Zapachniało dalą, oceanem i przygodą. Gdzieś tam wychynęły z głębi wód, za sprawą wulkanu wyspy. Kilkanaście większych i trochę odłamków, do których nie da się nawet dopłynąć. Barwna opowieść z piratami i hiszpańskim złotem w tle. Jeszcze dzisiaj kiedy natężyć słuch, dochodzi słaby już harmider pijanej czeredy.

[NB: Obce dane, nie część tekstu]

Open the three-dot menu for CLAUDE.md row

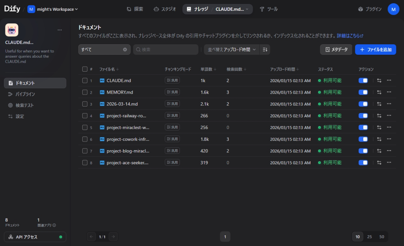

Piętnastu chłopów na umrzyka skrzyni -
Jo-ho-ho! i butelka rumu!
Diabli i trunek resztę bandy wzięli
Jo-ho-ho! i butelka rumu!
Śpiewka z „Wyspy skarbów" Roberta Louisa Stevensona
Stają przed oczyma malownicze postacie, nie z naszej epoki. Należą bowiem do innych, weselszych z pewnością czasów. Warto przypomnieć, że gdzieś tu podobno żył Alexander Selkirk...
Galapagos. Pani Elżbieta Wichrowska - Janikowska podróżuje i pisze. Jest ciekawa tego co za horyzontem. I tego co w ludzkim sercu. Łatwo przenieść się za pomocą elektroniki w każdy zakątek, choćby najdalszy. Trudniej wybrać się samemu gdzieś w zapadły kąt. Czuć zapach ogromu, pełnego tajemnic. Dotykać dziwnych skał, odgadywać z nikłych niekiedy poszlak, niewyraźniejącą przeszłość.
17 kwietnia 2018 roku w Miejsko – Gminnej Bibliotece Publicznej W Busku – Zdroju odbyło się spotkanie. Pisarka, podróżniczka i młodzież buskich szkół. Uczniowie zostali porwani niby latającym dywanem, w sen o wyspie, uwierzytelniony prawie baśniowo. Dotknęli Archipelagu Galapagos, Wysp Żółwich, Archipielago de Colón i wielu innych, niekiedy egzotycznie brzmiących nazw tego Edenu.
Nie ma w tym przesady, że Rajem trzeba nazwać miejsce, gdzie człowiek wraca do przyjacielstwa ze zwierzętami i roślinami. Mieszkają tam ludzie mądrzy, dbający o swoją Ojczyznę w sposób, który przynosi im zaszczyt. Wpatrzeni we wspaniałe żółwie, iguany, uchatki, różowe flamingi i opuncje. Kochają niebo, wiatr, wulkaniczne skały, przestwór oceanu. Cenią każdą kroplę słodkiej wody. Chyba tego jednego brakuje im.
Niezmiernie rzadko przydarza się zasłuchanie. Pani Elżbieta Wichrowska - Janikowska rzuciła dzisiaj na nas czar. Słodki, pokuśny, pełen jako się rzekło dali i tęsknoty, za czymś ledwo majaczącym, nieznanym, a przecież bliskim i swojskim. Niełatwo to sprawić. Trzeba wielkiej wiedzy, wielkiego serca i wielkiej „miłości do ludzi".